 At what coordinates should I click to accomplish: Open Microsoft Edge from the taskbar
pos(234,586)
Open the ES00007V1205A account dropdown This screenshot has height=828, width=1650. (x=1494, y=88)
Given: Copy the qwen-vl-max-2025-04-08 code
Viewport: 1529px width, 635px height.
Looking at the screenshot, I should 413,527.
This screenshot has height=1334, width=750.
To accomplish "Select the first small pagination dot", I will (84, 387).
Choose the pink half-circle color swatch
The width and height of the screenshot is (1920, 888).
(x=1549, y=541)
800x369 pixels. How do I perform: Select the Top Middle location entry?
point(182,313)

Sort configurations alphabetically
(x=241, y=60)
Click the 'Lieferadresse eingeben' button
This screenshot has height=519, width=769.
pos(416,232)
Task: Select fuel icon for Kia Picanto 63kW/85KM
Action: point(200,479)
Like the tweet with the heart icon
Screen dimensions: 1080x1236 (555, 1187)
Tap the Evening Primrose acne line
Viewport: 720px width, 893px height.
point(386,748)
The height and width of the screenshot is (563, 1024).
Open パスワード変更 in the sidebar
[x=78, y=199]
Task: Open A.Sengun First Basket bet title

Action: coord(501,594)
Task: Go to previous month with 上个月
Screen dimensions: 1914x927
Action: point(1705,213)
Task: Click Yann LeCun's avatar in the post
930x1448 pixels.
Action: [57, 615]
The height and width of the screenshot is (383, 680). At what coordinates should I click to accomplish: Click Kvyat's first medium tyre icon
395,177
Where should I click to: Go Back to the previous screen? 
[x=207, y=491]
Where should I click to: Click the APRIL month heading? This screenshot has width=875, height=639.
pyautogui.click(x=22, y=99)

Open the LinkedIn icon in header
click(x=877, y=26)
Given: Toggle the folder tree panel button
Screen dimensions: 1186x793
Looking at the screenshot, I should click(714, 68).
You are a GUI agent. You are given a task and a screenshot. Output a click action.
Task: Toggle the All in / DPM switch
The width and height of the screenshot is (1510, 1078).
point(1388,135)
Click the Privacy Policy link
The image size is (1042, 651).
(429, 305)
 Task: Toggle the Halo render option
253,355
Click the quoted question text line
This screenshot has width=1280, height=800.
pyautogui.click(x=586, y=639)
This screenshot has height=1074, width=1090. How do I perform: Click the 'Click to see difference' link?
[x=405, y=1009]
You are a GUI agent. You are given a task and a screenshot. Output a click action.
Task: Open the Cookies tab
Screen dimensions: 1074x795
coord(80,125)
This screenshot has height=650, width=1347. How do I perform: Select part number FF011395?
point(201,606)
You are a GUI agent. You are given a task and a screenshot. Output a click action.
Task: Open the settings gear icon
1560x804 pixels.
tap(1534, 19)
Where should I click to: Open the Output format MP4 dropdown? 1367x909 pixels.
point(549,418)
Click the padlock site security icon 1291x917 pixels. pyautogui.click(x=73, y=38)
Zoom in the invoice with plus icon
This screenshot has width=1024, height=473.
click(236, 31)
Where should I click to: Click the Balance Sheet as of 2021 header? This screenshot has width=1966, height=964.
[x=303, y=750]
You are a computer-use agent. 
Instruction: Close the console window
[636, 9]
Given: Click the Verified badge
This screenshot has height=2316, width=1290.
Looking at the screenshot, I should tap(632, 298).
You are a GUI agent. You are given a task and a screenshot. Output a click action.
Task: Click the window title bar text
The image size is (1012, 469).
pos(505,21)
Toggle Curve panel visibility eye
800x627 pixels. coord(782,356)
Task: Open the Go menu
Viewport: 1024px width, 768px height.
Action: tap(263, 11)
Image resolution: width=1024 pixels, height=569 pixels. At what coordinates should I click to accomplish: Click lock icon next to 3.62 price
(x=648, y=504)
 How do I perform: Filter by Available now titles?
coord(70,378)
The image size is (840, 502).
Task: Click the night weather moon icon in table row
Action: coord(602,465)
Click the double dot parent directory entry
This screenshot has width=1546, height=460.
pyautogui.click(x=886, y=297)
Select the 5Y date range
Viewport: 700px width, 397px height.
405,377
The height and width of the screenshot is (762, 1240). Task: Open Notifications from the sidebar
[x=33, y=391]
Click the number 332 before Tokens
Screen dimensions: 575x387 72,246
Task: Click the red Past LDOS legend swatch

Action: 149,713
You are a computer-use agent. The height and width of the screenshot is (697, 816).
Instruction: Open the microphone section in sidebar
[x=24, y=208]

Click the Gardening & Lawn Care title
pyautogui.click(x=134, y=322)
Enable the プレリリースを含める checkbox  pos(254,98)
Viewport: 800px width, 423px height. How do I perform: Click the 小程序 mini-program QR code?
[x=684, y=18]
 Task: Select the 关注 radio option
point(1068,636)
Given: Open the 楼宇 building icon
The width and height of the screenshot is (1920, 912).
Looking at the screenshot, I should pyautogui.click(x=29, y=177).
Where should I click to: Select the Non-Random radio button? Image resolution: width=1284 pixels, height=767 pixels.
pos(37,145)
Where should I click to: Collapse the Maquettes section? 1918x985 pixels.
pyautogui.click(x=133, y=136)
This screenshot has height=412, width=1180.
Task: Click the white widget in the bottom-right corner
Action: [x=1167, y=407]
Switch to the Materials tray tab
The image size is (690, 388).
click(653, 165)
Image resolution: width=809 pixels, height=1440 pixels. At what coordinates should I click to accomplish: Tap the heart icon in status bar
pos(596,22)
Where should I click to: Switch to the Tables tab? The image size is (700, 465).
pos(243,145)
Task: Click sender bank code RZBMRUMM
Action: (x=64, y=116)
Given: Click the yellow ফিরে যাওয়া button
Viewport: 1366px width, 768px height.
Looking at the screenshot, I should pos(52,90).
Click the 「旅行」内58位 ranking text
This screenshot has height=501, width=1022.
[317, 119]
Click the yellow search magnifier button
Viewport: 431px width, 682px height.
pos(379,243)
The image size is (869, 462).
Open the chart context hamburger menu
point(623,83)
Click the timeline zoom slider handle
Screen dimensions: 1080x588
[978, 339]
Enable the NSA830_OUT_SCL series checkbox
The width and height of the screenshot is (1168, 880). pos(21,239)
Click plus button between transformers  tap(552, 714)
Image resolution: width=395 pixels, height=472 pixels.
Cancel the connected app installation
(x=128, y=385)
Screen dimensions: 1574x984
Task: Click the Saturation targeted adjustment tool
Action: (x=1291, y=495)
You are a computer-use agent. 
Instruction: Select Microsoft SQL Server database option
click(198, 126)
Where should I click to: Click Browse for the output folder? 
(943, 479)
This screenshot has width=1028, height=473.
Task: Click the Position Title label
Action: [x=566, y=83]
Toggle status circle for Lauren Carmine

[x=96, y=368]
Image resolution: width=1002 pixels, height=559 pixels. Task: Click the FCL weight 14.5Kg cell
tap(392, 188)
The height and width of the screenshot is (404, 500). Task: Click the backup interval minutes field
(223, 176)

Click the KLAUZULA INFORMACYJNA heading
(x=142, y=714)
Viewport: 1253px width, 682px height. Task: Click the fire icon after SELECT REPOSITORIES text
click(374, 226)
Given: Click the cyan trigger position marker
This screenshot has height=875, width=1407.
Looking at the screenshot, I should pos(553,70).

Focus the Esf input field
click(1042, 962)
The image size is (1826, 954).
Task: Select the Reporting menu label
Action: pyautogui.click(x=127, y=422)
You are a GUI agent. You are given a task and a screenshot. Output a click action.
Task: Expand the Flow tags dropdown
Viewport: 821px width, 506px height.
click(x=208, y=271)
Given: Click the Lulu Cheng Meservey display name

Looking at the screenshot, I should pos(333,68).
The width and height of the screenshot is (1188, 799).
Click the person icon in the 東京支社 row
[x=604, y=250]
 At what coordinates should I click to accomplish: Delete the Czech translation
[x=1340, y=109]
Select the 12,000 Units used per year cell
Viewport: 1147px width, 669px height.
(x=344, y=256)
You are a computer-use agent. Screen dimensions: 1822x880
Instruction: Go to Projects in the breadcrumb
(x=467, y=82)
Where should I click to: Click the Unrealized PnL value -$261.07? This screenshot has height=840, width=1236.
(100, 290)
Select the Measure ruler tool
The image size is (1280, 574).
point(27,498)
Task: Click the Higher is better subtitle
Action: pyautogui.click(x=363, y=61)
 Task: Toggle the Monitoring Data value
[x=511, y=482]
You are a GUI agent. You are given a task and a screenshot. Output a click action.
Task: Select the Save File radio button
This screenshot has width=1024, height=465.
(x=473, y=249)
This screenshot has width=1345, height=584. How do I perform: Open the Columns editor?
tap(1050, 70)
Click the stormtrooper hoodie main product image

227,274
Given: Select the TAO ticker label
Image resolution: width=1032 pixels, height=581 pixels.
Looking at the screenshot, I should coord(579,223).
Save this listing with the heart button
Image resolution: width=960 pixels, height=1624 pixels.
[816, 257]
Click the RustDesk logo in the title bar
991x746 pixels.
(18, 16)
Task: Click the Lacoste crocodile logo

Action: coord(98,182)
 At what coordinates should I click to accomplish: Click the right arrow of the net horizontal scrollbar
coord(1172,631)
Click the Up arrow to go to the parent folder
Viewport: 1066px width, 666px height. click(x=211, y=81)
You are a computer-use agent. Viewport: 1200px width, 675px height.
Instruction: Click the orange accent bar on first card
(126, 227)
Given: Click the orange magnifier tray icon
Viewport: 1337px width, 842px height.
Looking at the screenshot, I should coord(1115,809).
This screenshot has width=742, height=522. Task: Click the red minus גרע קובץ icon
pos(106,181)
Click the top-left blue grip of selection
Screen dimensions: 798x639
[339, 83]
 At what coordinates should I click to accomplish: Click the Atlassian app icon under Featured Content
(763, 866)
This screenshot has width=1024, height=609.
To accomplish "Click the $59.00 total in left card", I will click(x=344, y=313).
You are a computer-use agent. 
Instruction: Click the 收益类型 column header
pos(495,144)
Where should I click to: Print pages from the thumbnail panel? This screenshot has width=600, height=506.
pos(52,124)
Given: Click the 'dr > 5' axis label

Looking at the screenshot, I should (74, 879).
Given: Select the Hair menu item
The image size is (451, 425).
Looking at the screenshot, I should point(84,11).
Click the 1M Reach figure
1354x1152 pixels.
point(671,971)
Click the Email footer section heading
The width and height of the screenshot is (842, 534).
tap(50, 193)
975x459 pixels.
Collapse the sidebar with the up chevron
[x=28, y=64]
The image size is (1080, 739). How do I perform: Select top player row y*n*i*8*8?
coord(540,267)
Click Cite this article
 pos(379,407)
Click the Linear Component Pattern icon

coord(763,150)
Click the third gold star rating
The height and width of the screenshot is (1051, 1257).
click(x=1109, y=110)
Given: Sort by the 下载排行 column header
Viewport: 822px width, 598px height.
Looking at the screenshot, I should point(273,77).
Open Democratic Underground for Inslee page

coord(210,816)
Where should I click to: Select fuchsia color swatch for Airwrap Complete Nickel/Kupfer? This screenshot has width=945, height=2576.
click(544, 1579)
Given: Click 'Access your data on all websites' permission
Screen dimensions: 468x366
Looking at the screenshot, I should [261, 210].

• [Description of the task]: Return all lines in the entries above that carry the word "plus".

• [Response]:
Zoom in the invoice with plus icon
Click plus button between transformers  tap(552, 714)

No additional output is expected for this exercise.